Perhaps there is no person in Canadian politics better positioned to stand firmly in the corner of the dairy lobby than the former leader of the Conservative Party, Andrew Scheer. Scheer was a rising star in Canadian politics; at 40, he led the Conservatives through an election and came closer than any leader to unseating Prime Minister Justin Trudeau’s government. Yet, Scheer’s rise to stardom was largely the work of the dairy lobby. During the 2017 Conservative Leadership Race, Scheer trailed the anti-supply management candidate Maxime Bernier on the first twelve ballots, until the final ballot. Scheer courted members of the dairy industry in vote-rich Ontario and Quebec to push him over the finish line and defeat Bernier. Scheer was a lifelong dairy advocate with nearly a dozen year record backing farmers, and memorably credited chocolate milk for saving his son’s life. Experts with the Canadian Broadcasting Corporation attributed this so-called “streetcred” with farmers for catapulting him to leadership of the Conservative Party.
After this unexpected victory, Scheer continued to cement his status as the lobby’s faithful warrior. A year later at the 2018 Conservative Party Convention in Halifax, where nearly 3,000 party members gathered to debate and vote on policy, there was substantial momentum behind a motion to abolish supply management from the party’s platform. Leaked documents from dairy lobbyists in attendance revealed Scheer was planning to exercise his far-reaching powers as leader to quash any such policy passed democratically. The news caused an uproar within the party. Scheer’s office quickly denied the allegations. Hours later, a spokesperson from the lobby confirmed the authenticity of the documents, and in regards to Scheer’s view on supply management his Chief of Staff said “he isn’t going to change his mind about this.” Four years later, as Scheer has fallen out of the political limelight, he is still set on protecting the dairy lobby. This March, he endorsed Pierre Poilievre–a pro-supply management candidate–to be the Conservative Party’s next leader in a field divided on the issue.
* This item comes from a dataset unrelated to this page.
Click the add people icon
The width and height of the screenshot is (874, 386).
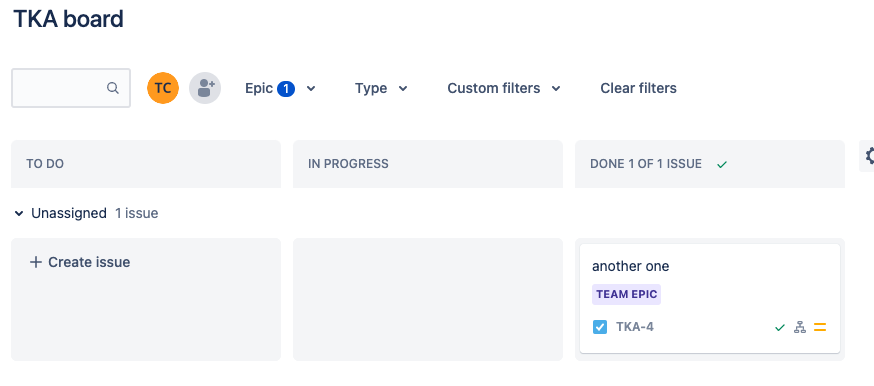(205, 88)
Scheer is not the only politician in Canada who is absorbing the dairy lobby’s agenda like a cookie in a glass of milk. On June 1, 2022, World Milk Day, dairy lobbyists delivered free glasses of milk in front of the House of Commons to Members of Parliament, prompting a member of the Bloc Quebecois, the third largest political party, to praise supply management on the floor of the House of Commons.
The pressure from the dairy lobby is all around Canadian politicians. They are a unique lobby because, unlike the perceived scandalous oil and tobacco lobbies, sharing a glass of milk with a dairy lobbyist does not raise the eyebrows of the public. It can be seen as reputable, without corruption, for politicians to advocate for the interests of farmers. Nevertheless, politicians falling into the hands of the dairy lobby is dangerous for the average Canadian. The Canadian Dairy Commission hiked dairy prices twice this year, for the first time in its history, totaling at a whopping 9.9 percent. They cited inflation, but the inflation rate was a mere 7.7 percent when the hike was announced. No Member of Parliament has stood up on behalf of Canadians to question this price gouging or the dairy lobby’s obscene power. It comes down to one question now for Canadian politicians, how many liters of milk are their morals and dignity worth?